Each gray scale represents one subpopulation and was assigned separately for the estimated appropriate value for K = 10. As many as ten groups were clustered at the Nei's genetic distance of 0.836. Group 1: brown and dark-red cultivars; Group 2 and 3: cultivars with tubular petal type; Group 4 and 5: modern cultivars; Group 6: old cultivars; Group 7: cultivars with anemone petal type; Group 8: red cultivars; Group 9: orange cultivars; Group 10: pink cultivars.

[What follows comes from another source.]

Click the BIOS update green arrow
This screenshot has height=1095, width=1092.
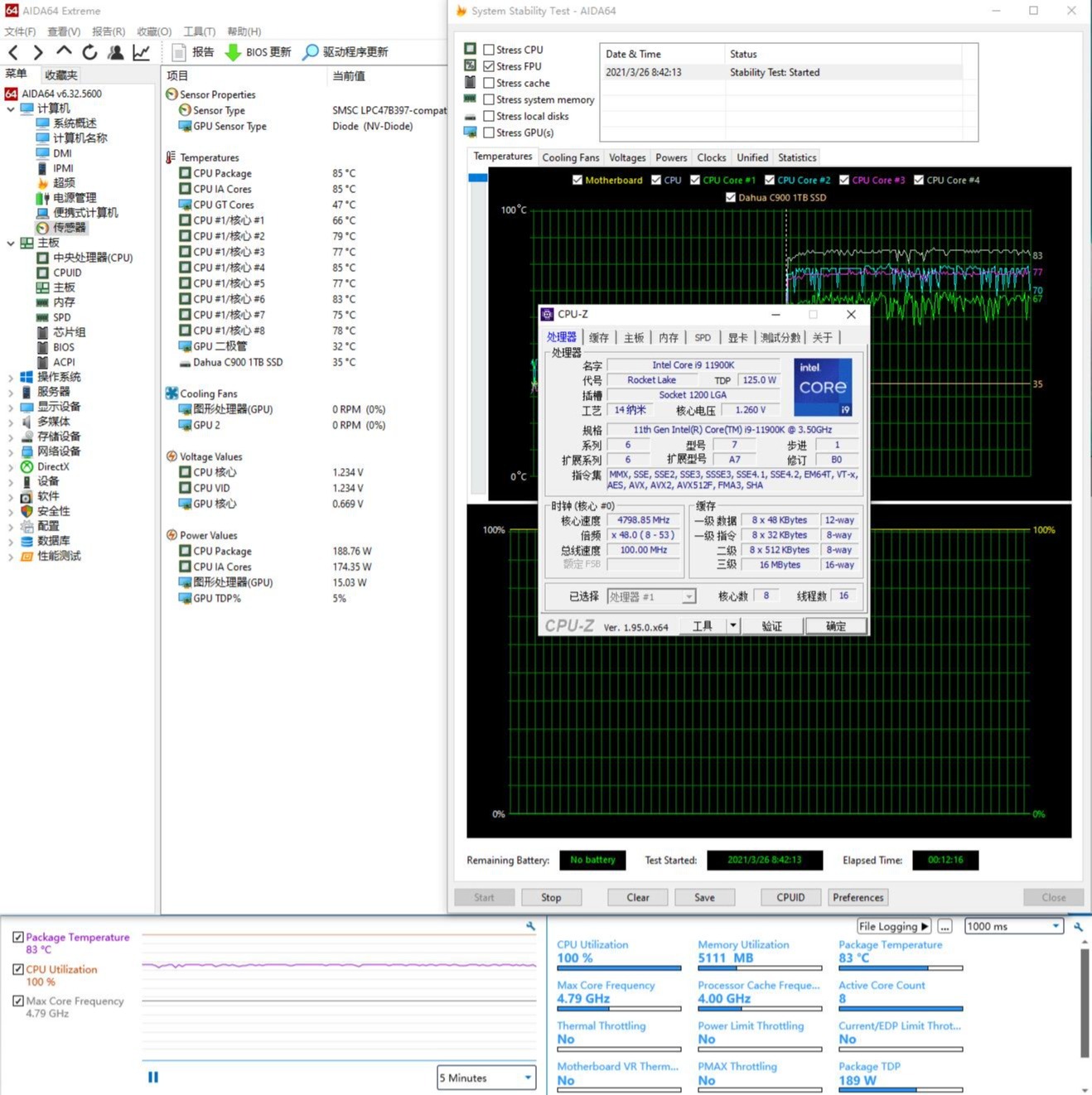(233, 52)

http://dx.doi.org/10.1371/journal.pone.0104856.g002

The first group mainly contained the brown and dark-red cultivars. The proportion of these two types to all of the cultivars in this group was 92.31%. In the second and third group, cultivars that demonstrated tubular ray florets (83.33%) were found, but with a mixture of small quantities of flat and spoon types. Group 4 and 5 represented so-called ‘modern cultivars’ which originated from wide-ranging cultivar hybridization after the second half of the twentieth century. Cultivars located in these two groups showed rich phenotypic variations, where group 4 consisted of mainly irregular ray florets (79.24% of which exhibited a fluttered form of the flower head type) and group 5 consisted of appurtenances on the ray florets (75.86% of which exhibited a chenille-like form and dragon-claw-like form of the flower head type). Group 6 represented the so-called ‘old cultivars,’ which were mostly bred prior to the second half of the twentieth century. These cultivars have regular ray florets, of which the cultivars with flat and spoon petal types occupied a large proportion (85.21%). In contrast to cultivars of groups 4 and 5, the flower colors of this group were mostly (74.29%) white and yellow. The cultivars of group 7 showed flowers that were shaped like anemones with well-developed tubular florets and various forms of ray florets. Finally, cultivars with red (81.57%), orange (94.38%) and pink (95.43%) ray florets were found in groups 8, 9 and 10, respectively (Figure 2).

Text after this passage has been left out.